In order to contain the coronavirus pandemic, the Serbian government has introduced very severe restrictions to people’s movement, especially for seniors over 65. Curfews in Serbia have been the toughest in the Western Balkans, if not in Europe as a whole. Police committed a considerable number of abuses of power while enforcing these measures, according to media sources. Several observers agree that the country’s strongman Aleksandar Vucic, elected as President of the Republic in 2017, is exploiting the state of emergency to tighten his grip on power, piling pressure on the population, as well as on journalists trying to report on critical times faced by the health system. The Italian Institute for International Political Studies and the Balkans in Europe Policy Advisory Group reported abundantly about these current trends in Serbia.

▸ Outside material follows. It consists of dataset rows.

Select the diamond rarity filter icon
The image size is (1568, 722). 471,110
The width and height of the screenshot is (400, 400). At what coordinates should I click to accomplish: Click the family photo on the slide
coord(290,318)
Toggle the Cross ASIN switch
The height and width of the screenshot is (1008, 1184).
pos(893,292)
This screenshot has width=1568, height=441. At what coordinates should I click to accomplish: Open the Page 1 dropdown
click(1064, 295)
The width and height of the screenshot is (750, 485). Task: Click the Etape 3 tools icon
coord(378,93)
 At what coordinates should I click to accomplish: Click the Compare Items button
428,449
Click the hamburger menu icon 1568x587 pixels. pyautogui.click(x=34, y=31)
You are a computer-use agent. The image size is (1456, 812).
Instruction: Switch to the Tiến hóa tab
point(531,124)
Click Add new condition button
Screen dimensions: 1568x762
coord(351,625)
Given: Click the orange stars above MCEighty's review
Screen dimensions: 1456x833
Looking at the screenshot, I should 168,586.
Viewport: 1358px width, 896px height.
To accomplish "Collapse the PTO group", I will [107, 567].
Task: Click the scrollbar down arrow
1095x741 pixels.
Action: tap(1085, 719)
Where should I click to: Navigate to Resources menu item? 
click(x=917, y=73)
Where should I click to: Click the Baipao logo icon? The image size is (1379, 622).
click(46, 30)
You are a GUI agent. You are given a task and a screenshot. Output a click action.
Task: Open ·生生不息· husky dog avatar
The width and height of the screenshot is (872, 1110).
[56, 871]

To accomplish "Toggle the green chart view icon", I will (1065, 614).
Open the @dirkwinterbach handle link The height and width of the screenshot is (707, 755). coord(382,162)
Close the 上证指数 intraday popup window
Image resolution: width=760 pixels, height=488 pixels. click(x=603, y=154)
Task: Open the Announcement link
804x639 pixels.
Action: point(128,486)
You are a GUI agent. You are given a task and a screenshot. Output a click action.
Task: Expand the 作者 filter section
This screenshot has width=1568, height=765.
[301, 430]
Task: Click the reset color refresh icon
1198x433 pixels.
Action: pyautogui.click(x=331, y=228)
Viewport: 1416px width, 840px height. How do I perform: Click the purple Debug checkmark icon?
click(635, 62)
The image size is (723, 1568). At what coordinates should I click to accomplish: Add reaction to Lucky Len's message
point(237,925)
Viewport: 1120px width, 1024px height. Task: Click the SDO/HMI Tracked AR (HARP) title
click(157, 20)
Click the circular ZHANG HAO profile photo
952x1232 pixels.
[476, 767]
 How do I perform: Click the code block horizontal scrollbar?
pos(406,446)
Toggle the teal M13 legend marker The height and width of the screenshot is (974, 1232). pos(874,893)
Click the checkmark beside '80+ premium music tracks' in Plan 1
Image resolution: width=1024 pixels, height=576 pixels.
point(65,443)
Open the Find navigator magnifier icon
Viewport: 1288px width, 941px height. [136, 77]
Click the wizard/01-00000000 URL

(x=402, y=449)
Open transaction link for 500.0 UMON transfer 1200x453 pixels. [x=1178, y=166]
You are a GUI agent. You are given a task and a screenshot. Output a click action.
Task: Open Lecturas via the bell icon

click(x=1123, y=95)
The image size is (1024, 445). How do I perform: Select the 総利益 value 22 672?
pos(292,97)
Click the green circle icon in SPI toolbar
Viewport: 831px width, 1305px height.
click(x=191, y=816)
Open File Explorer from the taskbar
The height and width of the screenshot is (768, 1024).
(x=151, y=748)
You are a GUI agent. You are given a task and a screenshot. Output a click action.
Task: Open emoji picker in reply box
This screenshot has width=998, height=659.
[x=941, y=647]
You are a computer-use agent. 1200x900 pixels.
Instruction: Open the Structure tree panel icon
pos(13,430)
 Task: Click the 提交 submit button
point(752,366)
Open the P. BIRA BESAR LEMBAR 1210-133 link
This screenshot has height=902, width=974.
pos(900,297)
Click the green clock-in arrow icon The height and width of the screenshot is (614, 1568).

Apparently, for Vucic and his Serbian Progressive Party (SNS) there are no reasons to further extend their already immense power. The party won an absolute majority in the 2016 parliamentary elections and together with the Socialist Party (SPS), the junior member in the coalition, has full control on state institutions and municipalities, as well as on judiciary, security agencies and media. Through some opaque takeovers, several media have been dragged under the SNS influence in recent years.
The worrying economic scenario can be a factor explaining Vucic’s approach in time of pandemic. Serbia’s GDP is expected to decline from 3,5% to even 10% in 2020 as a result of lockdown measures and international economic turmoil (meanwhile Standard and Poor’s has just cut the outlook from positive to stable). The brutal slowdown will certainly affect employment, prompting a wave of social dissatisfaction that could eventually revive a trend of protests (put on standby during the pandemic) against Ana Brnabic’s government. In the meantime, parliamentary elections have been postponed since April.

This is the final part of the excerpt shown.